-- Data provided follows --
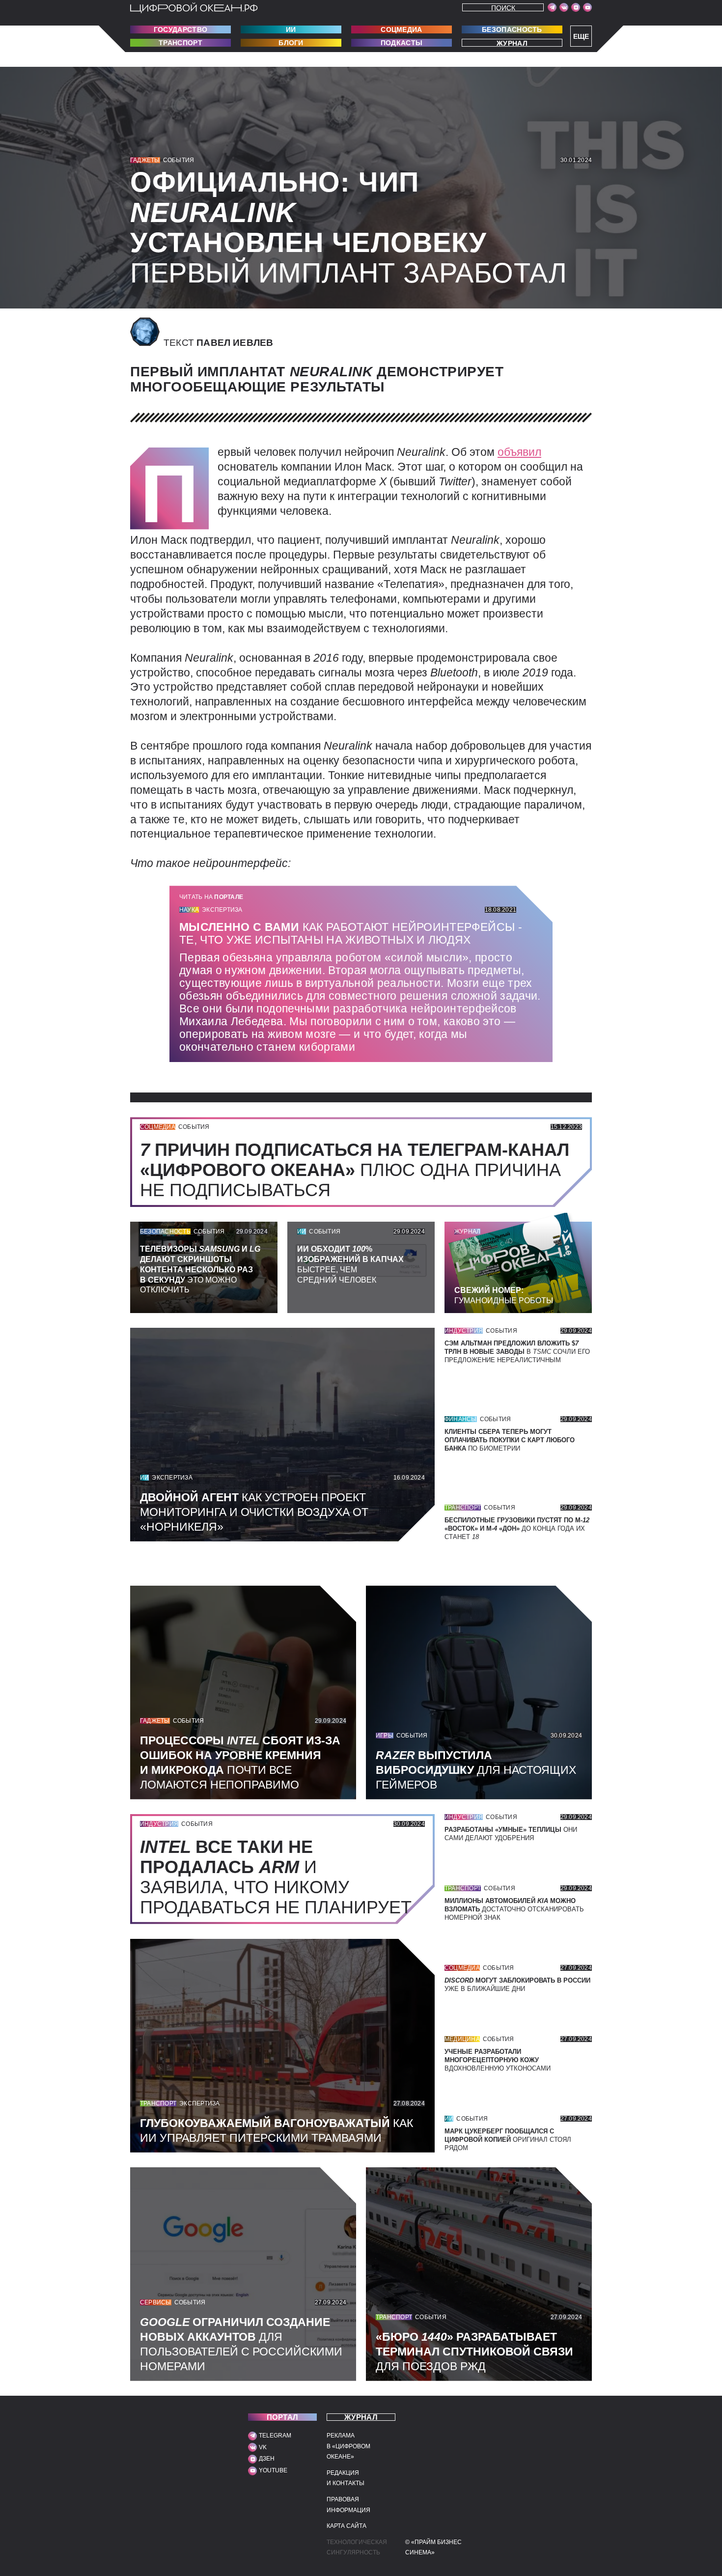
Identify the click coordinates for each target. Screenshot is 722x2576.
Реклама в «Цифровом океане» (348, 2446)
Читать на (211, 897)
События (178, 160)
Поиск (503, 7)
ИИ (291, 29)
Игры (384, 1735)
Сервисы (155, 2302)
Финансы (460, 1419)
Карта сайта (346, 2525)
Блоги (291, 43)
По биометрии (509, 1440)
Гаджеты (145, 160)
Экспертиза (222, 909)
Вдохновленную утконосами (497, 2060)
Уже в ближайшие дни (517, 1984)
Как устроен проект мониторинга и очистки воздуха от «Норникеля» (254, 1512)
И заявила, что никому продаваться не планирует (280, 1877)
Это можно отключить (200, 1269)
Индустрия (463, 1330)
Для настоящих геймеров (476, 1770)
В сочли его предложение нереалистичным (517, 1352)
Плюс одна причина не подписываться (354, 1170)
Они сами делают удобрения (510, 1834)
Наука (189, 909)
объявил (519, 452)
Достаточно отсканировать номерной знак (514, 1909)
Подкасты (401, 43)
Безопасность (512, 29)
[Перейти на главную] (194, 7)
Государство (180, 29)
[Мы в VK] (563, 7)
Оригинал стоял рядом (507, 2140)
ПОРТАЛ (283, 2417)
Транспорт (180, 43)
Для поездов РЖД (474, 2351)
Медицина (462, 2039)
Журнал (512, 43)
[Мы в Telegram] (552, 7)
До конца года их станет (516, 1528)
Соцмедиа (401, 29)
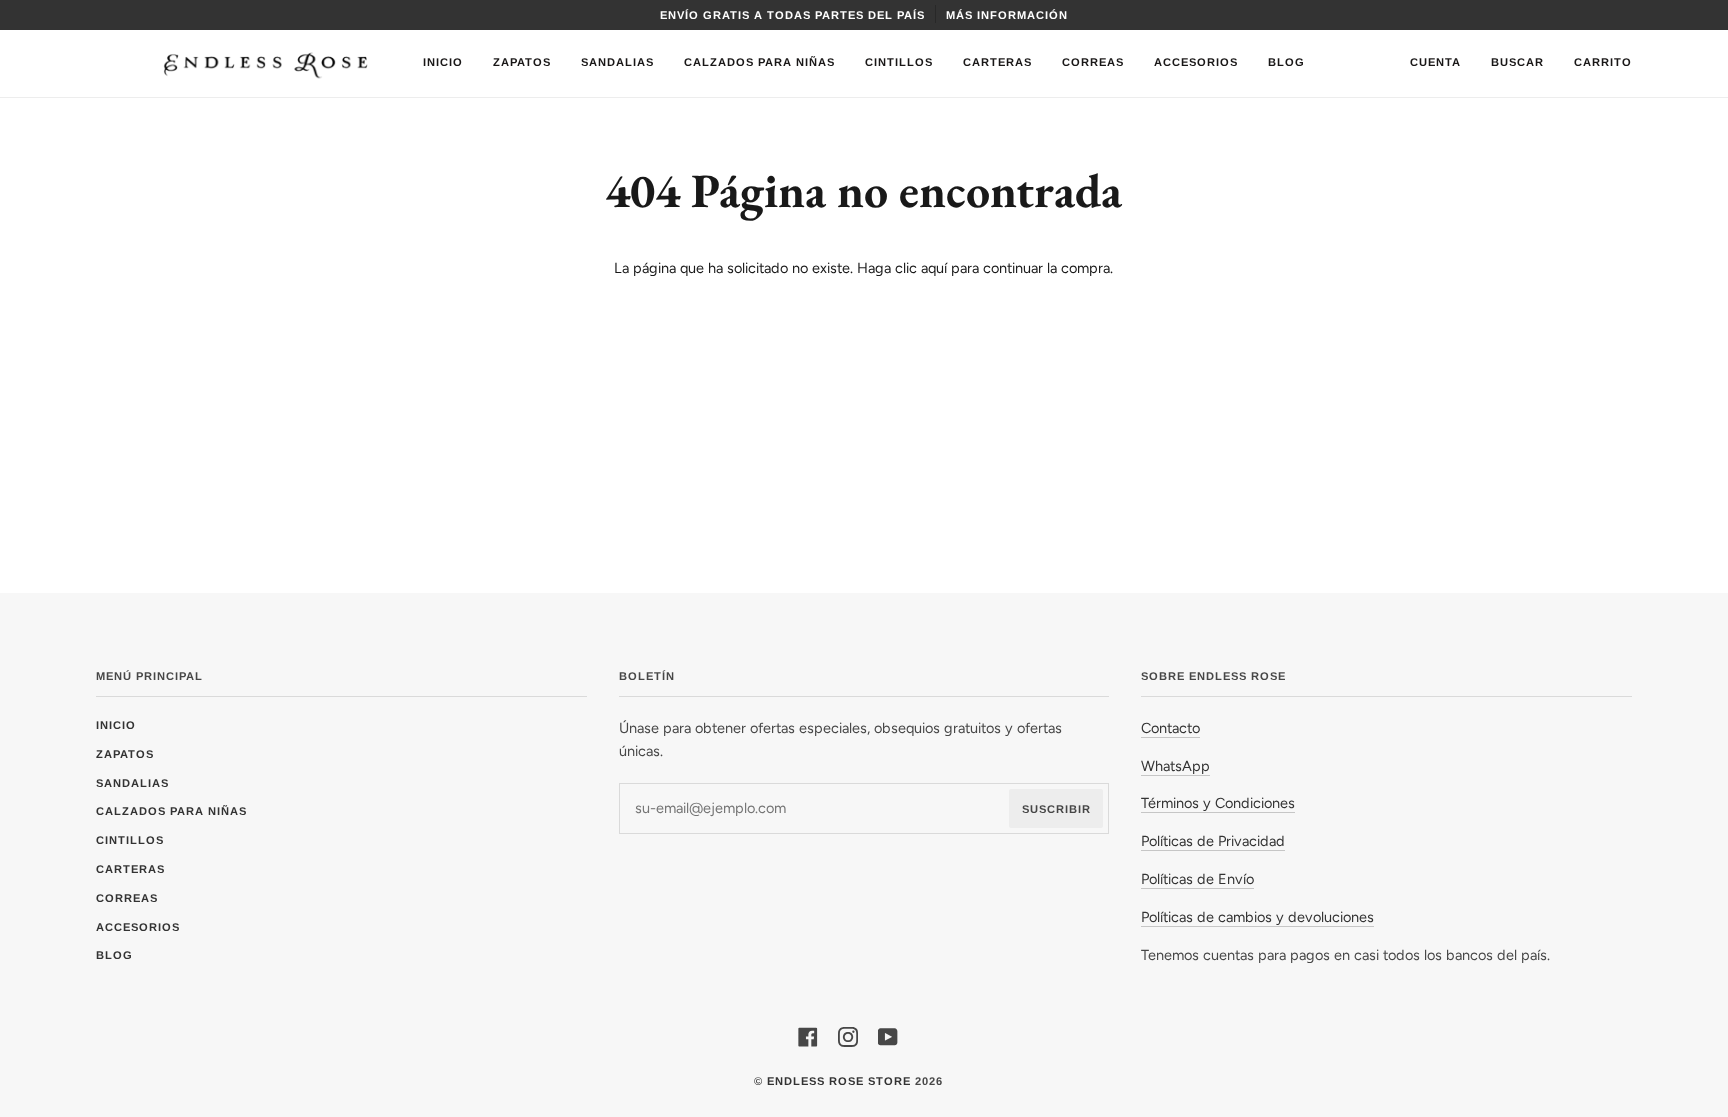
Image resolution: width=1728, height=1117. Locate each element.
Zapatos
-- Data provided concluded --
-- Data provided follows --
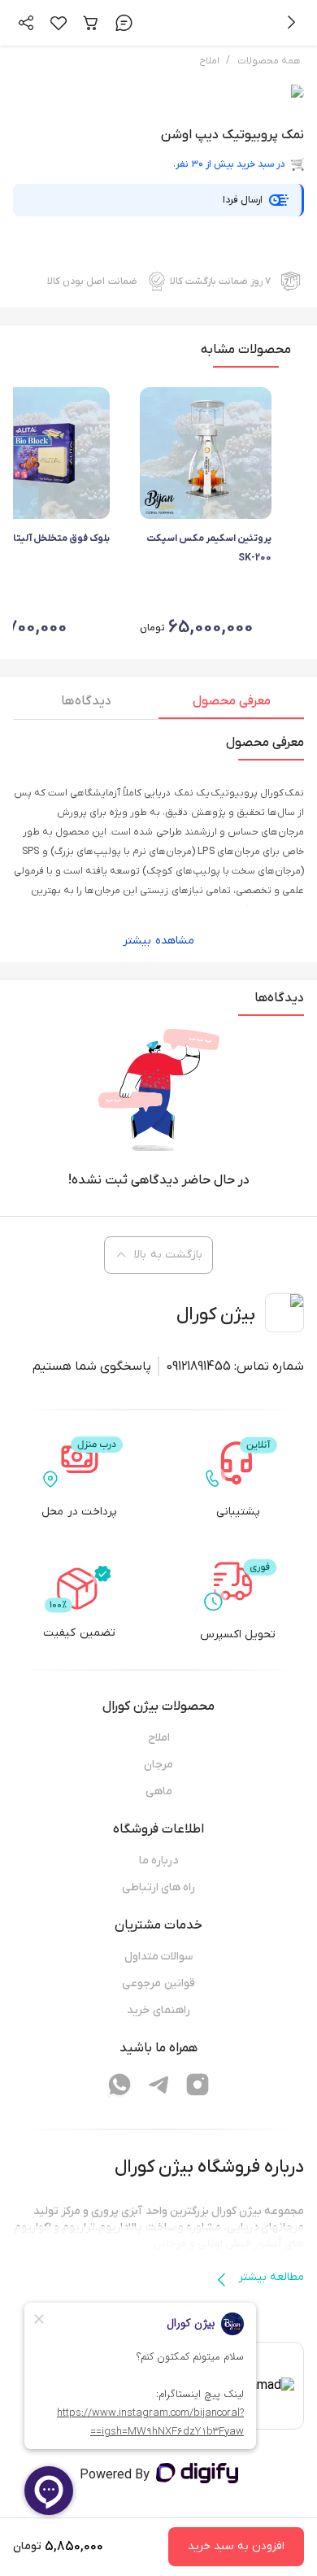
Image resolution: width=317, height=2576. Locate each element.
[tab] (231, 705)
-- Data provided concluded --
-- Data provided follows --
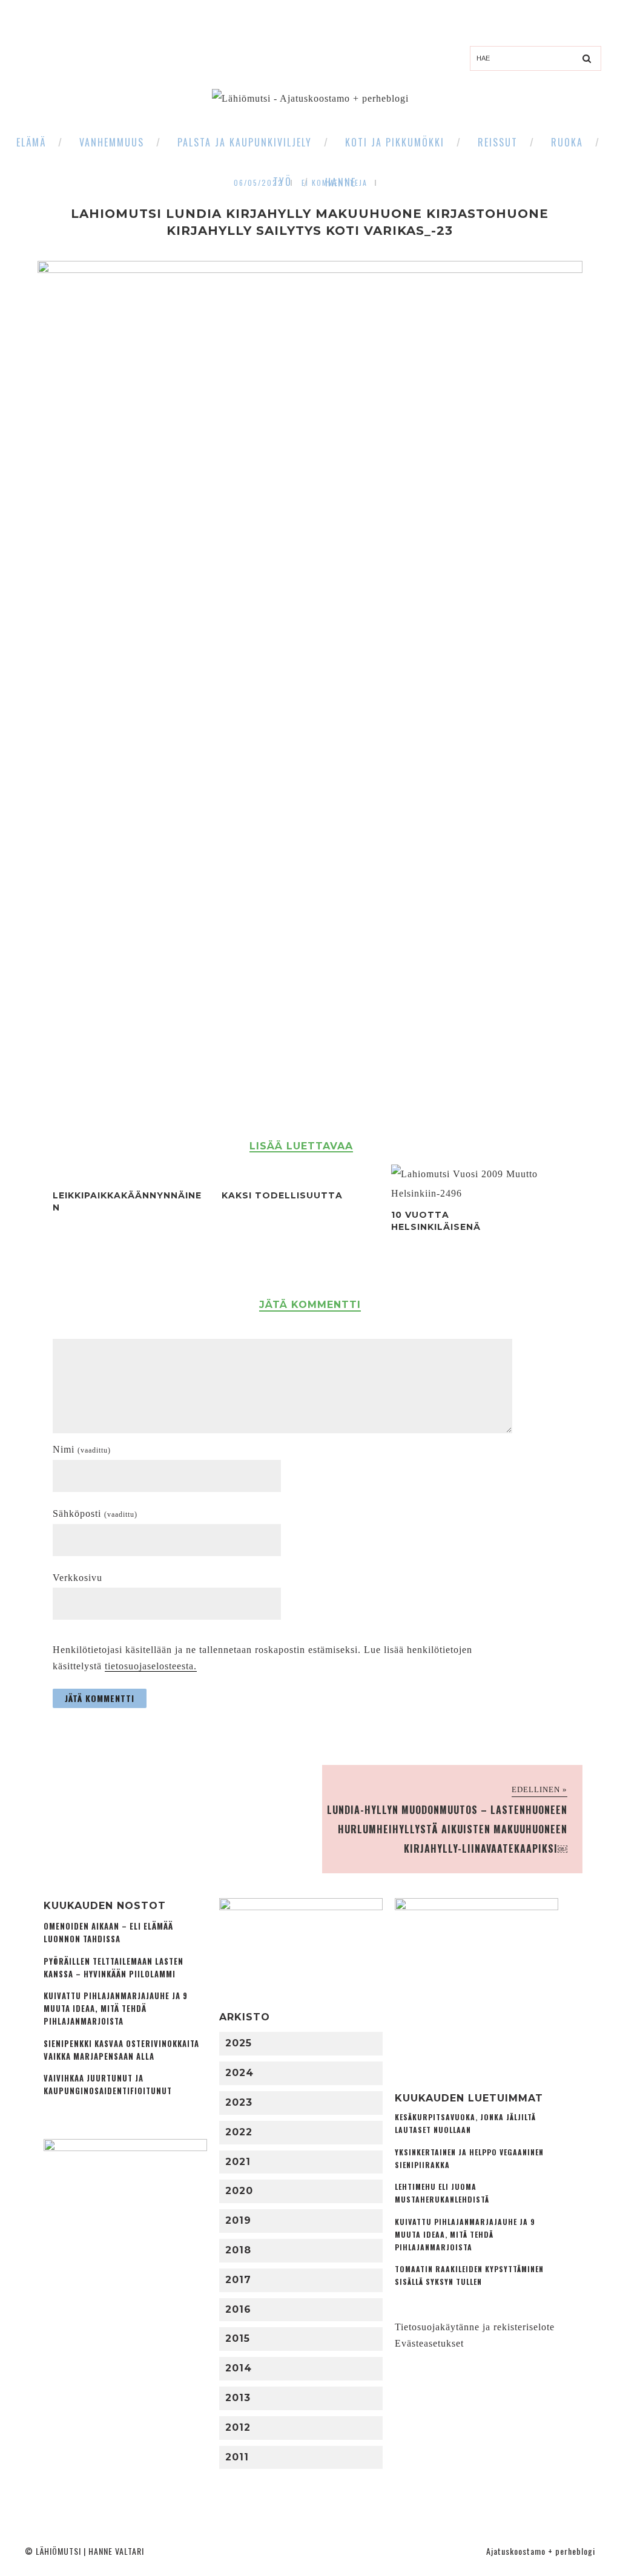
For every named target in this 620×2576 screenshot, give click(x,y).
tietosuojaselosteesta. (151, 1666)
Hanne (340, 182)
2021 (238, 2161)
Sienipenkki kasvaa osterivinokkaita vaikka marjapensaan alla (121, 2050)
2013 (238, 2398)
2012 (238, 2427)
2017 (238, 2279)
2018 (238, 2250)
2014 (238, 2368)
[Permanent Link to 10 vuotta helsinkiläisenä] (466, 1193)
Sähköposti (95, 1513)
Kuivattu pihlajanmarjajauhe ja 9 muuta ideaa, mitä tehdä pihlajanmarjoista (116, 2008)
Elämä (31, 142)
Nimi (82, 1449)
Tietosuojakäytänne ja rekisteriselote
-- Data provided concluded --
Work instruction:
Nothing should appear in the answer except the lines above from the line with "Сервисы (155, 2302)" through the line with "Как устроен проект", both included, written out exactly.

Task result:
Сервисы (155, 2302)
Финансы (460, 1419)
Карта сайта (346, 2525)
Блоги (291, 43)
По биометрии (509, 1440)
Гаджеты (145, 160)
Экспертиза (222, 909)
Вдохновленную утконосами (497, 2060)
Уже в ближайшие дни (517, 1984)
Как устроен проект мониторинга и очистки воздуха от «Норникеля» (254, 1512)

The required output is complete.